No one outside of my friends actually believe I can mess around with computers and software plus have the wherefore all to actually research the knowledge I need to do things. I always get the feeling from some people around me they are simply humouring me when I talk about what I do on my computers at home. I also get the same feeling when I point out what I have done in the past that is been a computer programmer even that I have degree in Physics and Astrophysics.

I suspect a lot of the feeling I get are due to my insecurity caused by my depression but I also suspect a lot of what I am encountering is due to the insecurity of the people around me as much as I found during my school days people are still intimidated by anyone who shows a modicum of intelligence, flare and imagination.

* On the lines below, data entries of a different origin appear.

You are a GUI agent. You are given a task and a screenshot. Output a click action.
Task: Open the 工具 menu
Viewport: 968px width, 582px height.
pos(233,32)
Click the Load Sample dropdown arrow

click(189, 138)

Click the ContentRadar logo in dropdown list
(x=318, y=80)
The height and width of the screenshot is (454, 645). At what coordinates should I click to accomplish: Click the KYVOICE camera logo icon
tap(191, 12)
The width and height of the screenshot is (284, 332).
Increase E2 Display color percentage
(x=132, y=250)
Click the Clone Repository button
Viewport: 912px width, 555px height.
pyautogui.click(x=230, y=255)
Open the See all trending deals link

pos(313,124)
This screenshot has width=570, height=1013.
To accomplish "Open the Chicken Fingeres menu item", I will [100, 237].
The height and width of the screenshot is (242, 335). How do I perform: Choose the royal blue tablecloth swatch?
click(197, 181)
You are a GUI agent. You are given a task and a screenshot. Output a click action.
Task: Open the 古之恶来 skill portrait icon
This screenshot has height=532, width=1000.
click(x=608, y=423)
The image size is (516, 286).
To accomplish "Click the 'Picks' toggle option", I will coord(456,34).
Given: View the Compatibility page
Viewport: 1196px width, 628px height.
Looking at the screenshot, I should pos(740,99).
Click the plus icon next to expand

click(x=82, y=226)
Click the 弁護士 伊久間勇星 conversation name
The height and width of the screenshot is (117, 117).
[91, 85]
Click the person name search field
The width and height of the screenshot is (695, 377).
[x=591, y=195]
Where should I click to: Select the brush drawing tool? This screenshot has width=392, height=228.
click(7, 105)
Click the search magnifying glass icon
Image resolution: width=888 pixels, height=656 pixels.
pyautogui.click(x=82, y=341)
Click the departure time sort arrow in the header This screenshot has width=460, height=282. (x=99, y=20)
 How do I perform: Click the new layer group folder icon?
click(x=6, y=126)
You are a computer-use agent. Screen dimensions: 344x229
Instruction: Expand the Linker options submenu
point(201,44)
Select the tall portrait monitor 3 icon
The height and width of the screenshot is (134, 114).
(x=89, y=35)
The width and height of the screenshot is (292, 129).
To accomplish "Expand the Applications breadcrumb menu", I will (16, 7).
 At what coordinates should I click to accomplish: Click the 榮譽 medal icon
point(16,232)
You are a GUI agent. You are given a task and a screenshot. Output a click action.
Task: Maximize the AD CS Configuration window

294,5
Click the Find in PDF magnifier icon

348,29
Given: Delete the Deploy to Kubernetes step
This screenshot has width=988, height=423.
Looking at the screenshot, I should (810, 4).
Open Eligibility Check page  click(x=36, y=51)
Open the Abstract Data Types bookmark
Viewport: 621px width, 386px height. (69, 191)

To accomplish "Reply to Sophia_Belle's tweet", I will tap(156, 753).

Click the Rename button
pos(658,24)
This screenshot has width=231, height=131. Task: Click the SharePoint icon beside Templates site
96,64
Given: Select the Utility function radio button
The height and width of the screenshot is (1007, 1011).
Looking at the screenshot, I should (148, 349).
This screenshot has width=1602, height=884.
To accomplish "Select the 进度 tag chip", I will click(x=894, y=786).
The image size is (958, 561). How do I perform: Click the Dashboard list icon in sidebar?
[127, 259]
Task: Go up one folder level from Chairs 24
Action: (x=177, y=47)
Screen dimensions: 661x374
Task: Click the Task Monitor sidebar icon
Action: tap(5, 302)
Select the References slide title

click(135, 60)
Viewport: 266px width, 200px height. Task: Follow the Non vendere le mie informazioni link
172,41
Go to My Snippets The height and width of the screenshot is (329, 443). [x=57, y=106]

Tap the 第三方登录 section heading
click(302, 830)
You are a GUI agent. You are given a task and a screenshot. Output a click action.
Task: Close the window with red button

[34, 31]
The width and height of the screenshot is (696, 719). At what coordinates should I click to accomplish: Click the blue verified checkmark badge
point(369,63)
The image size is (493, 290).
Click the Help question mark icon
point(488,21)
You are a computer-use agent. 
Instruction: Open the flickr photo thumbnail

Over the years this is one thing which really has not changed in our society here in the United Kingdom as it strikes me our society as a whole seams to have issue with people who have real intelligence, flare even imagination. It has always been highlighted in our press here which takes great pleasure to knocking people who have shown such traits.

In the end for people like myself it has always been an issue as it has always caused issues with my self-confidence, self-image and caused insecurity in myself and people wonder why in the end people like myself end up angry, frustrated and disillusioned with the world around them.

Just lucky now I am doing something about my depression as I may still get fed up of the situation every few while but now I can fight my feelings of insecurity and remember it is not my own insecurity causing my issues but those around me who are simply afraid of anything and anyone different.

In the end it is a sad reflection of the world we have created for ourselves!

Please Note: If you are interested in a more personal scrapbook of mine just follow the link to Patterns in the Static!.

Please Note: If you are interested in my home page just follow the link to Experiment No. 3.

Please Note: If you are interested in my small social network just follow the link to On the Other Side!.

Depression: Bringer of Emptiness!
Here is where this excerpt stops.